When our children were babies, it was hard to imagine that we would ever have the need to punish them. We dreaded the reality that at some point, they would soon be toddlers, developing their own personalities and exhibiting good and unfortunately, bad behavior.
We have so many fears when it comes to discipline. Am I doing it right? Is it enough? What if I do something to make it worse?
There are many studies surrounding discipline and punishment. What if we were to approach discipline from a different angle. Instead of looking at discipline as a form punishment, we should accept discipline as teaching. The word discipline is actually derived from the Greek word that means “teaching and learning”.
When we realize that punishment only addresses the bad behavior at the moment, we discover that while it is a short-term solution, it has long-term effects. Children regularly punished for misbehaviors instead of being taught why the actions were bad eventually pull away and distance themselves from their families.
Here are some tips on how to shift from discipline as punishment to discipline as teaching:
Think of Yourself as a Teacher
As parents, our kids are constantly learning from us. What we do has more weight than what we say. When we treat our children with respect, they will treat us and others with respect. Think of yourself as your child’s teacher with lessons to teach about good manners and appropriate behavior.

▶ **Listed entries**
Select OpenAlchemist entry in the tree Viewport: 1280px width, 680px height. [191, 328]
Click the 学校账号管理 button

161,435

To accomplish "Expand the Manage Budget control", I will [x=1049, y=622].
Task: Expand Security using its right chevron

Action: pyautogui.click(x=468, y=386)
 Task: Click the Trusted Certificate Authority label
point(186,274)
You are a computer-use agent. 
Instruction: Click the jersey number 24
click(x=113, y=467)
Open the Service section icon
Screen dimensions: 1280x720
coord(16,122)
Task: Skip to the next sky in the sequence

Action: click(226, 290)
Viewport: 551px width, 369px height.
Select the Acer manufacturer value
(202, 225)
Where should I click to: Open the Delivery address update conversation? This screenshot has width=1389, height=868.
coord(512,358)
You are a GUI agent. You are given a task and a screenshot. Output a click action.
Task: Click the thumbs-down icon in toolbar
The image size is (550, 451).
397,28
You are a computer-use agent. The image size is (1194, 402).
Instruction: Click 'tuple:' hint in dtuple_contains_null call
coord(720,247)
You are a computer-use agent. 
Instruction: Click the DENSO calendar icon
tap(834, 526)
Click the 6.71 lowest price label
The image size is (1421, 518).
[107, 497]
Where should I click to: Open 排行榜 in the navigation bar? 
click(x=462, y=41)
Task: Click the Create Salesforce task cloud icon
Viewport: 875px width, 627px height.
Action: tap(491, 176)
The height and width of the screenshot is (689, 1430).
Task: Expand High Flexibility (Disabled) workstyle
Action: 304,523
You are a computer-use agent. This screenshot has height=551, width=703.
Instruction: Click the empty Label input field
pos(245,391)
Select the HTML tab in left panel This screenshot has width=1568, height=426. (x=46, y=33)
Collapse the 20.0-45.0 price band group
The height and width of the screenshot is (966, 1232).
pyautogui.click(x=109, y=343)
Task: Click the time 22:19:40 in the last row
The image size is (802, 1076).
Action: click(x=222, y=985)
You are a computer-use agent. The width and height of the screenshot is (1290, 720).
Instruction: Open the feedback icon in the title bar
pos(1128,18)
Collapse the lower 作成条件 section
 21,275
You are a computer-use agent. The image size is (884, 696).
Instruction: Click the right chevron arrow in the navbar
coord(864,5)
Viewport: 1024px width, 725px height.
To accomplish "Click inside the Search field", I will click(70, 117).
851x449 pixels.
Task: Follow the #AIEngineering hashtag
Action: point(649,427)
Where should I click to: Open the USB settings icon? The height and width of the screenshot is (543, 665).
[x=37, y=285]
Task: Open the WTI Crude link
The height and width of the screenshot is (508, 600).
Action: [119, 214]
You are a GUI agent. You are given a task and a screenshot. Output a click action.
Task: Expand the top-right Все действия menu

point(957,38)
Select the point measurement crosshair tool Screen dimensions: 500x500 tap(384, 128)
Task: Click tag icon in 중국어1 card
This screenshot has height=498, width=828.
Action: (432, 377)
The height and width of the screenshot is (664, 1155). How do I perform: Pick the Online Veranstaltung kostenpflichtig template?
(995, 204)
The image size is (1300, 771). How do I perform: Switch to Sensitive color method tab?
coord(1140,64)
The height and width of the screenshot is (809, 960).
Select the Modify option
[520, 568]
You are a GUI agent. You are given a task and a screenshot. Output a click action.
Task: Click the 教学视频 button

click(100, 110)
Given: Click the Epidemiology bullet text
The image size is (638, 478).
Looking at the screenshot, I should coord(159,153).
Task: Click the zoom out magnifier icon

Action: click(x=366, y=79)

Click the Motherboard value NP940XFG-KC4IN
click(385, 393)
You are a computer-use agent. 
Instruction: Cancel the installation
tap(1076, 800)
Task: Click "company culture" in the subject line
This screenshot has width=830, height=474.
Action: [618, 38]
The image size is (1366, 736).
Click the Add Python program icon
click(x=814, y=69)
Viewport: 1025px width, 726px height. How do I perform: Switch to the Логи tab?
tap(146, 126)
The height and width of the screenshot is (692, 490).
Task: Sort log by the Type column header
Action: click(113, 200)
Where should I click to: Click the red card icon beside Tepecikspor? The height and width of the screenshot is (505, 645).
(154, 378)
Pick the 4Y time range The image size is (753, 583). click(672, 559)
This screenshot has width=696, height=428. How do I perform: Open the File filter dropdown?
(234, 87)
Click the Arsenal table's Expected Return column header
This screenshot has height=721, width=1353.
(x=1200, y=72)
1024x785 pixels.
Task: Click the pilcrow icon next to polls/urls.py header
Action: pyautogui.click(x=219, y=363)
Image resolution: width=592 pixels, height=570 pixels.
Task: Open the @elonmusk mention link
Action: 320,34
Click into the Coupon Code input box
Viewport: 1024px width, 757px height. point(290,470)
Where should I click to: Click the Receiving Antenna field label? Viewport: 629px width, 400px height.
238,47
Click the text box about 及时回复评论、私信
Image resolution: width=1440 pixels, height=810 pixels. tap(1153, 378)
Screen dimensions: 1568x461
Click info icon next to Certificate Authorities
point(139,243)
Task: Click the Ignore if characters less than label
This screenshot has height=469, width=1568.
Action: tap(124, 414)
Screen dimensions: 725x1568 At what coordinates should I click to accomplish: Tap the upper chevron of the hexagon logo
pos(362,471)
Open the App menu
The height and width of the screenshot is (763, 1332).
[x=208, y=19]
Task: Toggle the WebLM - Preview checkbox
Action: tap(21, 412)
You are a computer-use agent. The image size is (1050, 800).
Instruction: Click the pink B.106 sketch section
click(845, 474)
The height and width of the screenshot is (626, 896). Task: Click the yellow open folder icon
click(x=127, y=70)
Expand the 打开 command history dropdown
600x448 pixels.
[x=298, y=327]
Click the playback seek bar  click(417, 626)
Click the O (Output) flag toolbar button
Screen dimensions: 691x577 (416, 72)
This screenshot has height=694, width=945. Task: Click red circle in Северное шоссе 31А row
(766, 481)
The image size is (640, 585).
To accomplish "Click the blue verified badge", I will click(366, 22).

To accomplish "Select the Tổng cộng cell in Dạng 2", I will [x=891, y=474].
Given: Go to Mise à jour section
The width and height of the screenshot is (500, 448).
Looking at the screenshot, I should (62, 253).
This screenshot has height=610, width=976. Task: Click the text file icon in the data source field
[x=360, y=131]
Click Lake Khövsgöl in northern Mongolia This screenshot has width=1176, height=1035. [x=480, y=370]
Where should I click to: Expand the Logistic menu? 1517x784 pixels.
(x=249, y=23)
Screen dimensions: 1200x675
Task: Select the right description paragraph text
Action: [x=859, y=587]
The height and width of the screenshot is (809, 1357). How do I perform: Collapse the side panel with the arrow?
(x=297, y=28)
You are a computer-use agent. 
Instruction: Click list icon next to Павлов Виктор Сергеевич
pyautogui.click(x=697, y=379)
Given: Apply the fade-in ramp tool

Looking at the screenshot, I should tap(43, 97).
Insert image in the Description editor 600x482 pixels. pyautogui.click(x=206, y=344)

▶ **Task statement**
According to the text on discipline, what eventually happens to children who are regularly punished for misbehaviors instead of being taught why their actions were bad?

▶ **Written reply**
They eventually pull away and distance themselves from their families.